[PATCH v2 08/11] libaio,io_uring: introduce cmdprio_bssplit

[Date Prev][Date Next][Thread Prev][Thread Next][Date Index][Thread Index]

 



From: Damien Le Moal <damien.lemoal@xxxxxxx>

The cmdprio_percentage, cmdprio_class and cmdprio options allow
specifying different values for read and write operations. This enables
various IO priority issuing patterns even uner a mixed read-write
workload but does not allow differentiation within read and write
I/O operation types with different sizes when the bssplit option is
used.

Introduce the cmdprio_bssplit option to complement the use of the
bssplit option.  This new option has the same format as the bssplit
option, but the percentage values indicate the percentage of I/O
operations with a particular block size that must be issued with the
priority class and value specified by cmdprio_class and cmdprio.

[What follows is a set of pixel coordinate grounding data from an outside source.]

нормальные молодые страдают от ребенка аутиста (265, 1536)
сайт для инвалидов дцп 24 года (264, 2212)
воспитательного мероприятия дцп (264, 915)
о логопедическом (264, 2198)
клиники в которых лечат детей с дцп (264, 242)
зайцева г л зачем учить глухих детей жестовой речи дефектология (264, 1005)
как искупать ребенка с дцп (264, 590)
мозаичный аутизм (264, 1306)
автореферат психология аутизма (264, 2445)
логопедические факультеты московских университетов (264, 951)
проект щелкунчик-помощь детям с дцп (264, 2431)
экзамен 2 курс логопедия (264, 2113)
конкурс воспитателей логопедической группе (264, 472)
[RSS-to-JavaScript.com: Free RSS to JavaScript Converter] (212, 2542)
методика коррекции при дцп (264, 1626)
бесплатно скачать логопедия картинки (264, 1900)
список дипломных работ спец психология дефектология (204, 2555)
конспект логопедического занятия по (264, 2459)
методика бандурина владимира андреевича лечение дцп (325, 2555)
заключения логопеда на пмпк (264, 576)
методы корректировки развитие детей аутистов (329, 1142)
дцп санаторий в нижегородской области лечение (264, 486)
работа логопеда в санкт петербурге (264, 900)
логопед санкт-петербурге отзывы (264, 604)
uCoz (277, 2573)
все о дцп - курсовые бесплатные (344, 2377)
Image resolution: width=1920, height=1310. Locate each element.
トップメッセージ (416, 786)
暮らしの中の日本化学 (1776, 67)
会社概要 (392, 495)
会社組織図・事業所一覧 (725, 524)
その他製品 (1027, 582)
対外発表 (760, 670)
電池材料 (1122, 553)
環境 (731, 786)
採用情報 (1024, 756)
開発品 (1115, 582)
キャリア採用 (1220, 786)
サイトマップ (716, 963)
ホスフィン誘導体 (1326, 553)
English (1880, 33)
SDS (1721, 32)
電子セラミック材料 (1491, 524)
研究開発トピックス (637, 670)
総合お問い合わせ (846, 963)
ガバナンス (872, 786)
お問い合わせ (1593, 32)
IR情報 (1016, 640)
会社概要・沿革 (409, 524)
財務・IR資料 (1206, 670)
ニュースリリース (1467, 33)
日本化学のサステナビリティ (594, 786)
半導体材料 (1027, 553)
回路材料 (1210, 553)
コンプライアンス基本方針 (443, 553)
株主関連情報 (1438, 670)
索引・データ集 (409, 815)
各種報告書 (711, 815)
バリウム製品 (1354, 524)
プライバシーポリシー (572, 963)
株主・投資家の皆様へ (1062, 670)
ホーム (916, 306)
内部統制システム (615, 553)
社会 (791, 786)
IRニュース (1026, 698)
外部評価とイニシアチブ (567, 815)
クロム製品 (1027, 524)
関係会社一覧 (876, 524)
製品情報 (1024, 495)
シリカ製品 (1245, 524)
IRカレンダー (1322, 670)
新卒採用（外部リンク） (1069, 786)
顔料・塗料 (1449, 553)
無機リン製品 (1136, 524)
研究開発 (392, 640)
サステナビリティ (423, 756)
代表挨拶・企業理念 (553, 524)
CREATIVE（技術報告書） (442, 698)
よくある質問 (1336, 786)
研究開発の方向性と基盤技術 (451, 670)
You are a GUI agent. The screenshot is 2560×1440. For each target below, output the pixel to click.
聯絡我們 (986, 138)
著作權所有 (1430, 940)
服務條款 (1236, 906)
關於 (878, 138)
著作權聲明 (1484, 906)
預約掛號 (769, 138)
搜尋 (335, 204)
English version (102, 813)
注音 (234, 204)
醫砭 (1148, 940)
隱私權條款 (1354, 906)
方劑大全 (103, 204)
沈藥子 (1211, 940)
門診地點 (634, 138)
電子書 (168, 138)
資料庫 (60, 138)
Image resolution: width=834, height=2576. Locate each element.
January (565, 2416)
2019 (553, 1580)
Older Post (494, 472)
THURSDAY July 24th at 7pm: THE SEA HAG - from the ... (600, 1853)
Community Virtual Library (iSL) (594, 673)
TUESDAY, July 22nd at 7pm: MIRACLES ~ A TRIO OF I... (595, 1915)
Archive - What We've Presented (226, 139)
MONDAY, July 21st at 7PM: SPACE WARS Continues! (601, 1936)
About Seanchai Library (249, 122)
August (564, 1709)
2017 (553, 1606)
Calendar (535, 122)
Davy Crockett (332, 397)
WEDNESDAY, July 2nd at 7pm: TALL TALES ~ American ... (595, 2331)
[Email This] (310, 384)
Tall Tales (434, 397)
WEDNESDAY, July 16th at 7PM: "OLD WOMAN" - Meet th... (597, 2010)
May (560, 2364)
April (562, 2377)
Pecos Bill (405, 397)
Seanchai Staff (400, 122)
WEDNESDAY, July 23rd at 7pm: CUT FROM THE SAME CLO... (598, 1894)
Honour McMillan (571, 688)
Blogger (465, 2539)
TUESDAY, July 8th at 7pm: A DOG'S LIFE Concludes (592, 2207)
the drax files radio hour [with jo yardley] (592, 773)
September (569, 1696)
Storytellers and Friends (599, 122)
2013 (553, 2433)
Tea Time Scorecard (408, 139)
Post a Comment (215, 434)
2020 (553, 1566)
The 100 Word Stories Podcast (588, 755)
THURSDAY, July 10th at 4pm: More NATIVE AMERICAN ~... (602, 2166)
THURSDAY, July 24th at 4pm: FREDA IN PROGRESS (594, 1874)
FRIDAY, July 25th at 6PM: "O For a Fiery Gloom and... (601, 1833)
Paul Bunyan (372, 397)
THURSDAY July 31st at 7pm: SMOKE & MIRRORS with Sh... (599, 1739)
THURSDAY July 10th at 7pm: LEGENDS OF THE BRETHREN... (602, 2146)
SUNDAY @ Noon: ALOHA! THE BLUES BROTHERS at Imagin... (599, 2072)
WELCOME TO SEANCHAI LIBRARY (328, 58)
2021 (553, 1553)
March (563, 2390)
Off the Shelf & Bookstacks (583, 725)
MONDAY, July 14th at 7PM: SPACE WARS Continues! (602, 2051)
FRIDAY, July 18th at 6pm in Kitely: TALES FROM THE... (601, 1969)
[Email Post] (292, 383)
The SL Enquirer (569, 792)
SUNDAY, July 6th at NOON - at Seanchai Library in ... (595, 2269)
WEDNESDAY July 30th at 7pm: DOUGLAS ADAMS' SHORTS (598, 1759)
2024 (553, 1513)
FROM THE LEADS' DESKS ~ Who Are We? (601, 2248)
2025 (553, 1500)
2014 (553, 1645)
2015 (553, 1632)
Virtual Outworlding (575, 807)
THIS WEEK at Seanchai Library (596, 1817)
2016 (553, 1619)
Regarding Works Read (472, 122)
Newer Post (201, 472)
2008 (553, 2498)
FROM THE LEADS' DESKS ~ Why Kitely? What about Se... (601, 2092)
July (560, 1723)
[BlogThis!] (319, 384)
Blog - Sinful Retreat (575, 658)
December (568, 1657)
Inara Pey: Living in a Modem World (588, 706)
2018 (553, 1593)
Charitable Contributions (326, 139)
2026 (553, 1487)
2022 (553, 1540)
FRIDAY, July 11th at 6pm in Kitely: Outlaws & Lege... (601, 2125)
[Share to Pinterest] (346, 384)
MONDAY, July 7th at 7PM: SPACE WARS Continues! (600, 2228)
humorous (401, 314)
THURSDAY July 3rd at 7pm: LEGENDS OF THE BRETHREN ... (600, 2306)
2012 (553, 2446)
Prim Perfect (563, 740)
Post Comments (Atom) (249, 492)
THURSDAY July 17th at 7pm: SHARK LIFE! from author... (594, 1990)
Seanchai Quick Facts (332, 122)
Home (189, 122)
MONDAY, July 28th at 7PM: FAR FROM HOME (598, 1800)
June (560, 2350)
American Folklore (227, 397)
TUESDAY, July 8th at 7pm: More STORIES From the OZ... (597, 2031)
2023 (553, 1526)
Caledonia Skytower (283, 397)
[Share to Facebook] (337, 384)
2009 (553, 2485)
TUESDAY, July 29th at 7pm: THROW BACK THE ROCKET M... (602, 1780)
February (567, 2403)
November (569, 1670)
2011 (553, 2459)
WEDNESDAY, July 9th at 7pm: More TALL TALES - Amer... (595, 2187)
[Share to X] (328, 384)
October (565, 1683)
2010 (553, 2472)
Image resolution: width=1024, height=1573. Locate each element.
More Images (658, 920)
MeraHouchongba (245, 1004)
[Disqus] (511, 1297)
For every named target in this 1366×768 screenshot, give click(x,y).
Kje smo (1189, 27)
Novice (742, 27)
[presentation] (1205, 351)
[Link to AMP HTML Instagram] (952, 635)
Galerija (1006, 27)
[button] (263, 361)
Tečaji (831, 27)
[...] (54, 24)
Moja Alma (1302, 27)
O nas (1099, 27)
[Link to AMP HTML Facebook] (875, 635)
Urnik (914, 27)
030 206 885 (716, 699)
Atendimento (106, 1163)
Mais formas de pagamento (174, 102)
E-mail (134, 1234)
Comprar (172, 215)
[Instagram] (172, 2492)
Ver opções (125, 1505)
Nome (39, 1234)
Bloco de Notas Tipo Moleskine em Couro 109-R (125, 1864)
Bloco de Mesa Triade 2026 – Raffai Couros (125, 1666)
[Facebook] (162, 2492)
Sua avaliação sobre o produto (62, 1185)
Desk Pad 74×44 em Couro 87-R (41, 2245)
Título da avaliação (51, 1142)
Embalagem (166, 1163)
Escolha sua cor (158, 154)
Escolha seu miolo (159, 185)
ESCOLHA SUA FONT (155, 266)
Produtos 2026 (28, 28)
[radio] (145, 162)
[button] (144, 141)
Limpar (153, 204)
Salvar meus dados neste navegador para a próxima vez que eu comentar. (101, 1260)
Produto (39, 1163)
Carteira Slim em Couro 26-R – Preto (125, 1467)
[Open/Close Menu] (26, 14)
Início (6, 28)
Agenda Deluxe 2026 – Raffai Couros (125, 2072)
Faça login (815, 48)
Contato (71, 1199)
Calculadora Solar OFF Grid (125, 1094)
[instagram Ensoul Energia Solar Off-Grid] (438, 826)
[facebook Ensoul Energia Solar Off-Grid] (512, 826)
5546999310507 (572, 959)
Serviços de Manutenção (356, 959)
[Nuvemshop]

Signed-off-by: Damien Le Moal <damien.lemoal@xxxxxxx>
Signed-off-by: Niklas Cassel <niklas.cassel@xxxxxxx>
---
 HOWTO                        |  29 ++++++---
 engines/cmdprio.h            | 113 ++++++++++++++++++++++++++++++++++-
 engines/io_uring.c           |  29 ++++++++-
 engines/libaio.c             |  29 ++++++++-
 fio.1                        |  34 +++++++----
 tools/fiograph/fiograph.conf |   4 +-
 6 files changed, 210 insertions(+), 28 deletions(-)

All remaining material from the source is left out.